オーガナザイズド

三十郎氏は映画とカメラと旅について語りたい。なお、実態はほぼ映画である。

『香港発活劇エクスプレス 大福星』

福星高照(My Lucky Stars), 96min

監督:サモ・ハン・キンポー 出演:サモ・ハン・キンポージャッキー・チェン

★★★

概要

犯罪者チームの捜査:日本編。

短評

日本が舞台となった福星シリーズの第二作。てっきり“続き物”なのかと思っていたので、“似た設定の全く別の話”で驚いた。前作と同じくストーリーとは関係のないコントが繰り広げられるアクション・コメディではあるものの、本作の方が“ストーリーの枠内”に収まっていた印象である。いずれもコメディ主体ではあるものの、三十郎氏のカテゴライズでは前作が「コメディ映画」、本作が「アクション映画」と分けられる。

あらすじ

1億ドル相当のダイヤ強奪犯を追って日本にやって来た刑事のマッスル(ジャッキー・チェン)。しかし、現地のヤクザに相棒リッキー(ユン・ピョウ)が拉致されてしまい、施設時代の仲間で現在は収監中のデブ(サモ・ハン・キンポー)の応援を要請する。デブは四人の仲間と美人刑事ウー(シベール・フー)を伴って日本へと向かう。

感想

前作ではキャラクターの名前に表記ゆれがあったが、それは本作でも健在である(名前の表記が違うだけで同じキャラクターということはない)。プライムビデオの字幕で「デブ」となっているサモ・ハン・キンポーは「デブゴン/キッドスタッフ/Kidstuff/Fastbuck」、イケメン宝石泥棒「ダンディ」は「ハーブ/ハンサム/Herb」、間男と勘違いされる強盗「ブル」は「ローハイド/ヒゲ/Rawhide」、精神病を装って三食付きの病院に入院中の「サイコ」は「サンディ/念力/Sandy」、阿呆な新人の「キウイ」は「ラウンドヘッド/ウスノロ/Roundhead/Blockhead」と、それぞに複数の名称が与えられている。

相変わらず紛らわしいが、ちょび髭がお揃いで見分けのつきにくかったブル役フォン・ツイファンとサイコ役リチャード・ンを区別できるようになったのが今回の収穫だろうか。前作とは別のキャラクターではあるのだが、イケメン宝石泥棒の役柄がそのままだったり、前回は透明人間になろうとしていたサイコが“念力”を使おうとする場面があったり、ある程度の設定は引き継いでいるようだった。その一方で、“イジられ役”だったデブが“頼れるリーダー”へと変貌し、「五福星」の数にカウントされていなかった女性メンバーが正式に仲間扱いされている(「六福星」にはなっていないが)。

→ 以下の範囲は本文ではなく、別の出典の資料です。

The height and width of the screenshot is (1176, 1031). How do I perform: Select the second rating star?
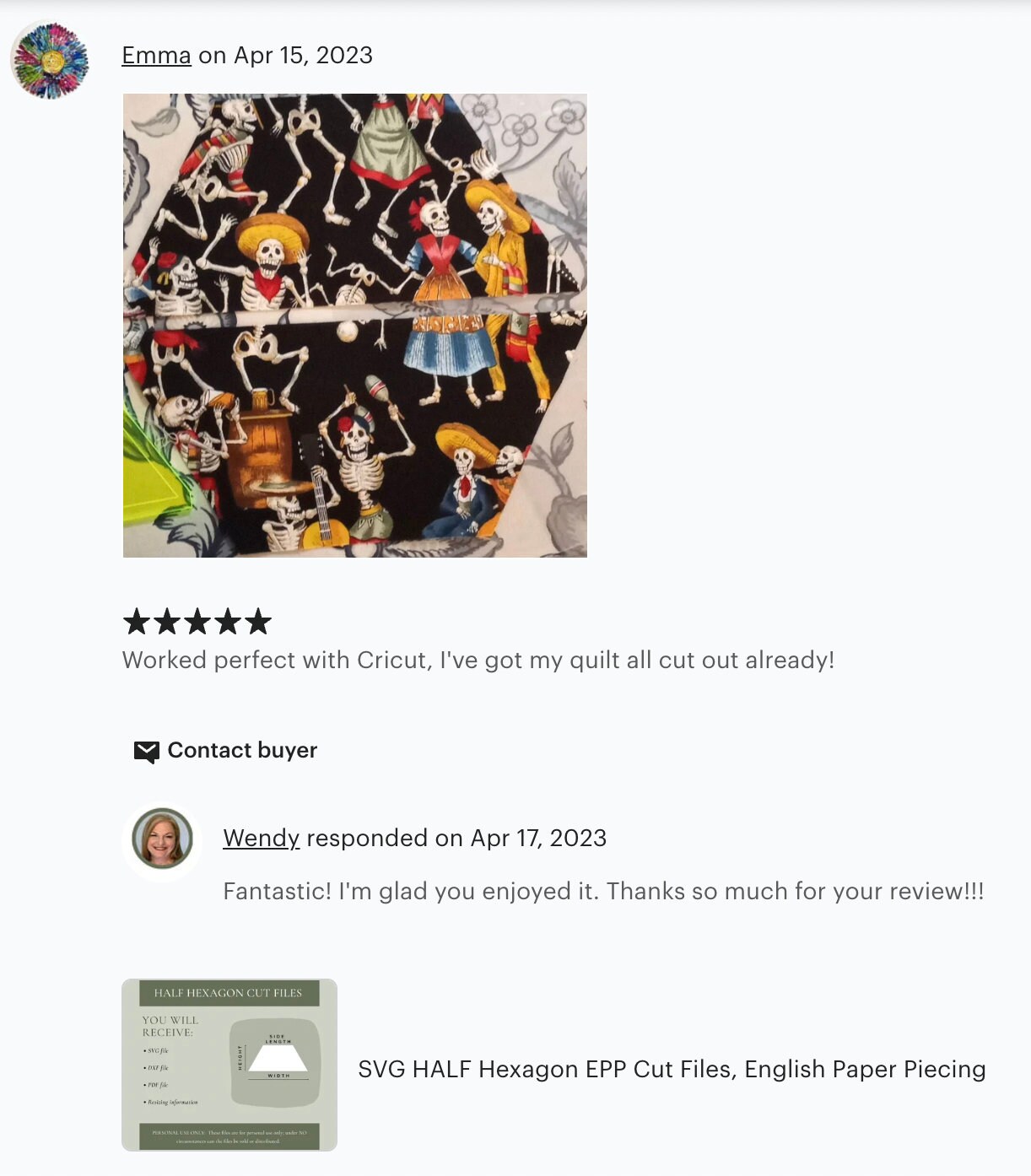[x=167, y=622]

極秘捜査の一環でデブたちのチームの一員になった刑事ウー。コードネームは「フラワー」である。性欲を持て余した男たちが強盗を装って一人ずつ彼女と一緒に縛られてみたり(デブとキウイが特に美味しい思いをしていた)、“肉布団”を仕掛けられたりと、様々なセクハラ被害に遭っていた。とてもバカらしくて笑えたのだが、今だと許されない表現だろう。また、彼女が日本の“マッチョ美女”と“女の戦い”を繰り広げる場面があるものの、最後にデブが介入して一撃KOしている。こちらも現代ならば違った決着になったはずである。

アクションシーンの中では、マッスルがお化け屋敷で戦うものが印象的だった。特に“重力反転部屋”の演出が良い。マッスルはお化け屋敷内で銃をぶっ放していたが、ヤクザとは無関係なキャストに命中したら大変である。映画の序盤には彼のカーチェイスもあるのだが、当時の日本では道路使用の許可が取りやすかったのだろうか(今だと邦画ですら韓国で撮影したりすると聞く)。

最終決戦の時にデブが“黄色のスウェット”を来ていて、これが『死亡遊戯』のトラックスーツとは対称的に全く様になっていない。見た目はだらしないおっさんでしかないのだが、動くと凄いのは流石サモ・ハンだった。ただし、“チビデブ”のキウイが参加したことにより、彼の“デブ”としてのキャラクターが薄れてしまっているのは惜しいと思う。

セクハラ以外のコントの中では、ホテルのレストランで朝食を頼むシーンが好きである。メンバーは英語を話せないために“ジェスチャー”で注文するのだが、キウイが注文した“ソーセージ”のオチも含めて可笑しかった。失礼だろ、忖度しろよ。

“日本描写”については、ヤクザの手下に忍者がいたり、親分がマッスルに写真撮影を頼むところが好きだった。地下鉄のデザインはこの頃から変わっていないのか。